Auch das Kind im Mann schreit vernehmlich nach Zucker, allerdings nicht nur wegen des süßen Geschmacks: Seine chemischen Eigenschaften, für deren Bändigung hochtechnische Spielzeuge wie Bohrmaschinen, Bunsenbrenner und Digitalthermometer nötig sind, machen ihn spannender als jede Carrerabahn. Vorsicht ist allerdings geboten, Zucker wird sehr heiß, bis fast 200 Grad und klebt auf der Haut, von den Verbrennungen hat man länger was. Daher dürfen Auszubildende auch erst im zweiten Lehrjahr beim Zuckerkochen mitmachen.
Gewöhnlicher Zucker schmilzt bei etwa 135 Grad und ist dann zunächst noch farblos. Erst bei etwas höheren Temperaturen, ab etwa 150 Grad, fängt er an, zu bräunen.

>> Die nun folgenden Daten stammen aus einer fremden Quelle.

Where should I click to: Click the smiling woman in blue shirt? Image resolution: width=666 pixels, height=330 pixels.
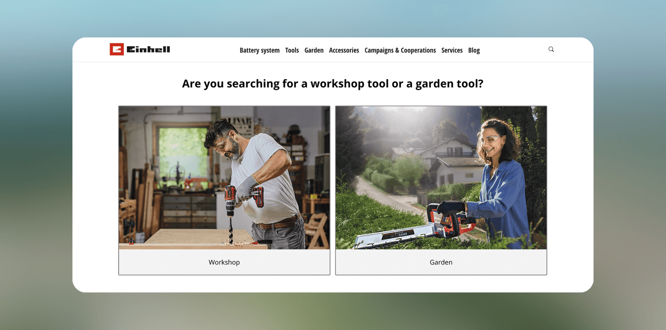(x=500, y=173)
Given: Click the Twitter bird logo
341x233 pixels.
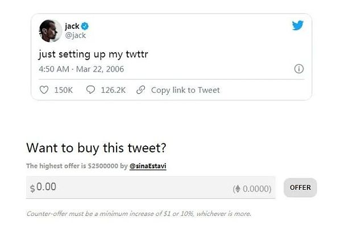Looking at the screenshot, I should [x=298, y=26].
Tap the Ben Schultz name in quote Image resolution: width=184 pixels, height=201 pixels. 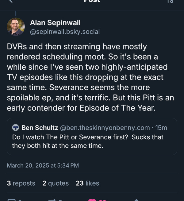[x=39, y=128]
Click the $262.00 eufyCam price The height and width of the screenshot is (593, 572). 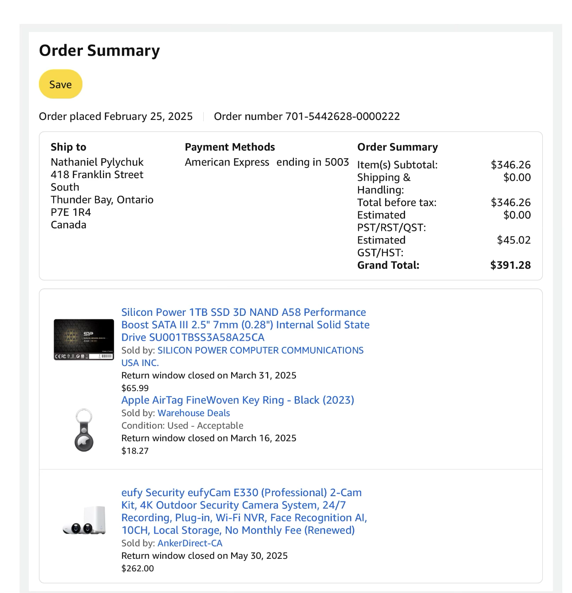138,569
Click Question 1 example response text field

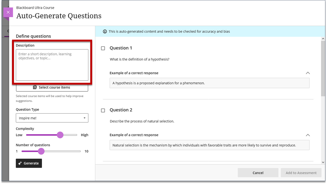tap(209, 83)
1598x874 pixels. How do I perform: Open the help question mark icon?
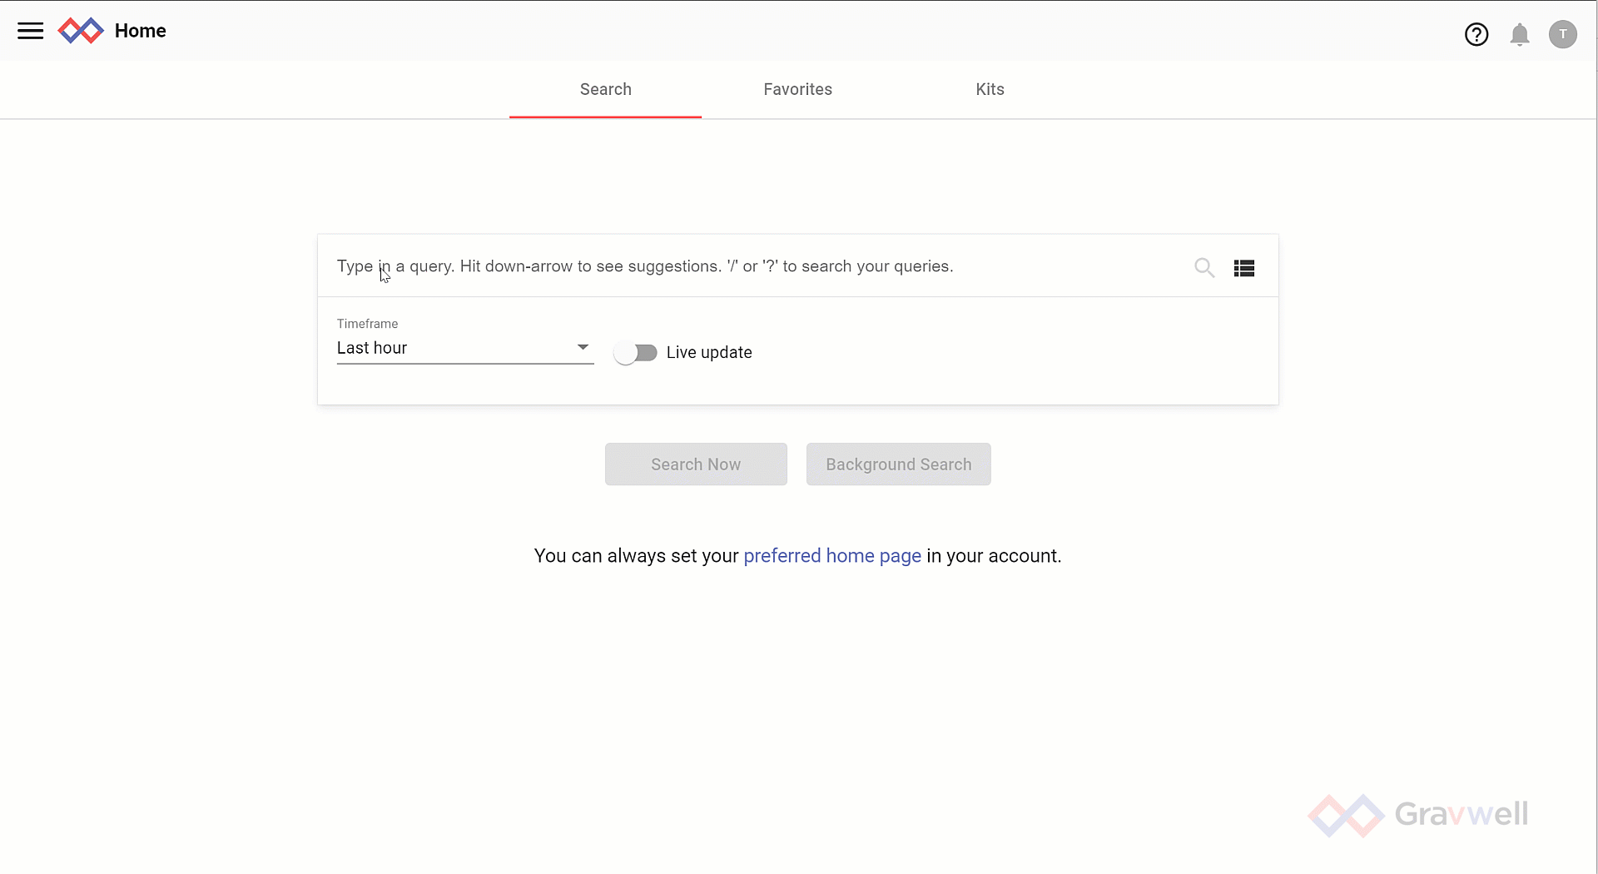[1476, 34]
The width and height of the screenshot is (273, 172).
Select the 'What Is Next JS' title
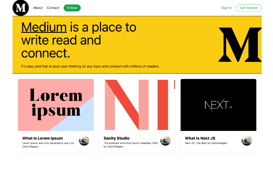200,138
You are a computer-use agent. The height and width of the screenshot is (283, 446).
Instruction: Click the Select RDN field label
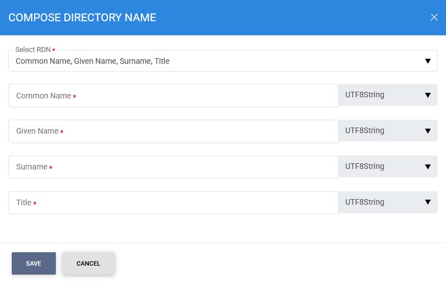[33, 50]
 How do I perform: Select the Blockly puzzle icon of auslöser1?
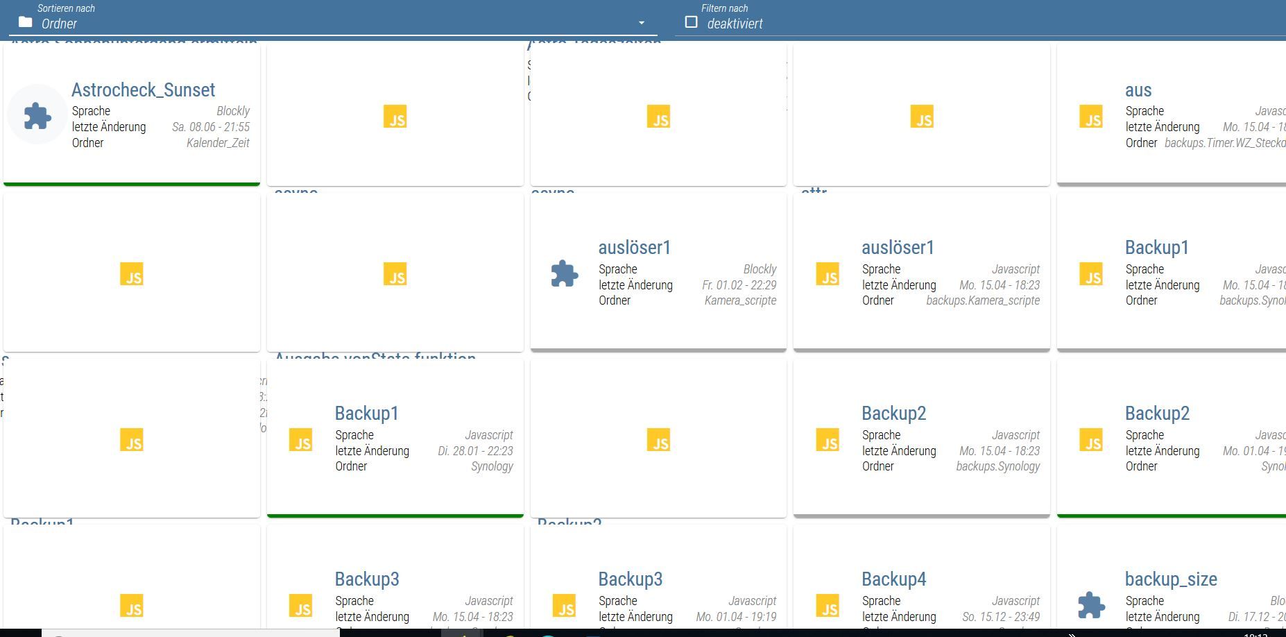coord(564,274)
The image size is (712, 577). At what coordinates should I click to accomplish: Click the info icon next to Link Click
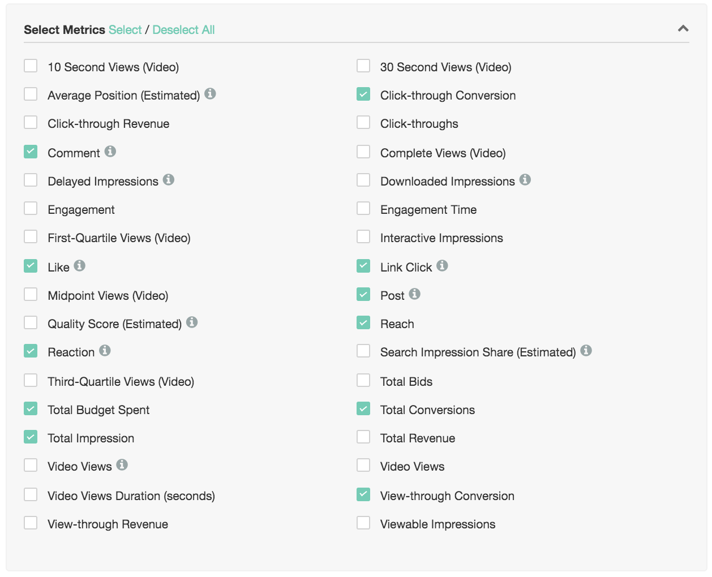point(442,266)
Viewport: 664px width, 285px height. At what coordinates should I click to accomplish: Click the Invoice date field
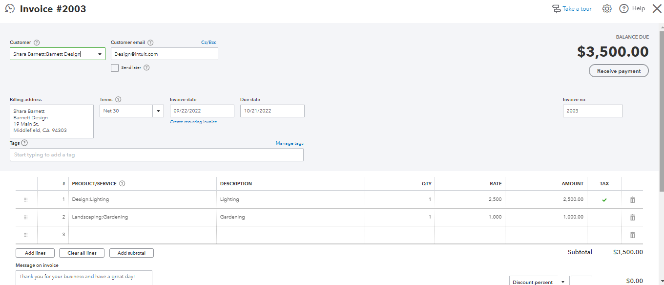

Chemisch handelt es sich dabei um Pyrolyse, damit bezeichnet man den Vorgang, wenn organisches Material unter Wärmeeinwirkung zersetzt wird, ohne dass es oxidiert. Die Karamellisation ist ein komplizierter Prozess, der bislang nur wenig erforscht ist. Jedenfalls wird aus dem eher eindimensional süßen Zucker ein hochkomplexes aromatisches Produkt. Vor allem nimmt auch die Süßkraft ab, je dunkler der Karamell wird. Die Karamellisation ist nicht zu verwechseln mit der Maillard-Reaktion, die wir vom Bräunen von Fleisch her kennen. Die findet nur statt, wenn Eiweißmoleküle im Spiel sind, bei der Zubereitung von Sahnekaramellbonbons zum Beispiel. Brauner Zucker, wie man ihn im Handel kaufen kann, hat übrigens mit Karamell nichts zu tun, die braune Farbe stammt von Pflanzenresten.
Normalerweise wird Karamell gekocht, das heißt, Zucker wird in (relativ wenig) Wasser aufgelöst und so lange erhitzt, bis das meiste davon verdunstet ist. Man kann den Zucker zwar auch direkt in der Pfanne schmelzen, dann ist es aber wesentlich schwieriger, die richtige Temperatur zu treffen.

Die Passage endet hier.